HUTCH: Right. (pause) Is that my left or your left?
STARSKY: (thinks) Both.
HUTCH: OK. After three. Go.
(They leap violently sideways – and bash into each other. Sort themselves out and cover a section of the audience)
BOTH: (ad lib) OK, freeze. Everybody back against the wall, come on, move! Get the lead out, lady. Up against the car. Hey, you in the third row, get your hand away from your pocket. Come on, let’s see all your hands. All of ’em, two at a time. That’s better. OK, everybody face the car and lean on the hood. Spread those legs, lady. Eugh, OK, as you were. Relax, fellah. I said, relax!

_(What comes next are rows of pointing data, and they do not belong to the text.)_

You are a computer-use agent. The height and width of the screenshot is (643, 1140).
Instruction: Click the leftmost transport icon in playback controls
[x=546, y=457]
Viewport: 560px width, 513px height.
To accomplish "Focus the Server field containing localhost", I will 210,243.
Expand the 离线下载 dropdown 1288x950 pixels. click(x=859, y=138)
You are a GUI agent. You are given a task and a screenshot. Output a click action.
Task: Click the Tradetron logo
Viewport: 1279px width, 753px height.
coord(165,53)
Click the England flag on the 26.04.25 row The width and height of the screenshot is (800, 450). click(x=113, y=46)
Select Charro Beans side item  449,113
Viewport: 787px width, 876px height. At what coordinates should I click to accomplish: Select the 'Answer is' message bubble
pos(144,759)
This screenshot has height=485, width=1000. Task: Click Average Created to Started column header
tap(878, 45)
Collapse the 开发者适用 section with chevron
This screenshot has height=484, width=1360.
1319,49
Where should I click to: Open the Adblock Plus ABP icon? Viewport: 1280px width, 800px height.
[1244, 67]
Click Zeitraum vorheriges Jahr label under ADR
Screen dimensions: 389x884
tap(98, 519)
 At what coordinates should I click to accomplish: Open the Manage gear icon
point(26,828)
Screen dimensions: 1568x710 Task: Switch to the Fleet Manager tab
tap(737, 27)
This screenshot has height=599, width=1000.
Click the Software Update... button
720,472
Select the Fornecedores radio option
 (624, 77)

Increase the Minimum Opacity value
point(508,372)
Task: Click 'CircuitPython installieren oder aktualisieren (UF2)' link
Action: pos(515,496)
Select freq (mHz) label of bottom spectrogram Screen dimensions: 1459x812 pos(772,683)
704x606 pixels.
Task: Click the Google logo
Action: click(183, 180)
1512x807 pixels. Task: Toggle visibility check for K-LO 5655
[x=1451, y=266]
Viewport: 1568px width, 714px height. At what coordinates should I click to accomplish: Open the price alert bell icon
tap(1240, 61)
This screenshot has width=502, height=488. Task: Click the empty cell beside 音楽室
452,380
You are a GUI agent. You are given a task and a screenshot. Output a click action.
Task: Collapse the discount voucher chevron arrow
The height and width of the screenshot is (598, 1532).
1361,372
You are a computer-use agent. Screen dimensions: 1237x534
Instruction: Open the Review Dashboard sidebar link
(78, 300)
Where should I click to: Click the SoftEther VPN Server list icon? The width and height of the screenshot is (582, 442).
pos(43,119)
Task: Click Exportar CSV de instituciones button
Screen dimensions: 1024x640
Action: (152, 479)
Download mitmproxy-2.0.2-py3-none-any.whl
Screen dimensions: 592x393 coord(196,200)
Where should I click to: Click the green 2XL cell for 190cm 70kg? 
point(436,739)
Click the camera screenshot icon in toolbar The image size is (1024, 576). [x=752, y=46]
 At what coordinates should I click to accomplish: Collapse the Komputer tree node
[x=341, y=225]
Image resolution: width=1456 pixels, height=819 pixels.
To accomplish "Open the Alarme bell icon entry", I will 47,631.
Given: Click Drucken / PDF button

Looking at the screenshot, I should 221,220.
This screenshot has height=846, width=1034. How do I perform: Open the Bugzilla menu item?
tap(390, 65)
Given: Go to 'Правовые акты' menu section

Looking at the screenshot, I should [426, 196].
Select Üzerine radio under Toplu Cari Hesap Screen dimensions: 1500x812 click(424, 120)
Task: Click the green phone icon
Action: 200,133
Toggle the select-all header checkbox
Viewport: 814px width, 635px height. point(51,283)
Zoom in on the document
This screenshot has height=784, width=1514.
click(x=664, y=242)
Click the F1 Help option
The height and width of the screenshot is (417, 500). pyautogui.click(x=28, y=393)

HUTCH: Get their guns, Starsk.
STARSKY: Er, Hutch? I just thought. This is Oxenford, England, right?
HUTCH: So?
STARSKY: They don’t carry guns in England, right?
(pause)
BOTH: OK, everybody back in their seats, come on, move it! Hold it right there. You in the right seat, fellah? OK. Now relax. I said everybody relax right where they are! That means you, lady!
(STARSKY shoots someone in the audience)
STARSKY: Ah… Hutch, you’d better call the police.
HUTCH: It’s OK man, we are the police.
(pause)
STARSKY: You wanna beer?
HUTCH: Sure. (they start to go) There’s just one thing bothering me.
STARSKY: What’s that?
HUTCH: B52. Ain’t that some kind of fancy airplane?
(They roar with laughter, then freeze, looking ridiculous. Cheesy, twangy guitar riff)
PS
What was that we said elsewhere about revues feeding off TV shows the way carrion crows pick over roadkill? The seventies were wall-to-wall American cop series, just as the sixties had been wall-to-wall Westerns, and most of them were produced by this guy Quinn Martin who “At one time,” according to IMDb, “produced more hours of network television programs per week than any other production company.” But this isn’t called Another Quinn Martin Production, it’s called Another Quinn Mart’n Production because that’s how the big butch voiceover at the end (or was it the start?) of his shows always pronounced it.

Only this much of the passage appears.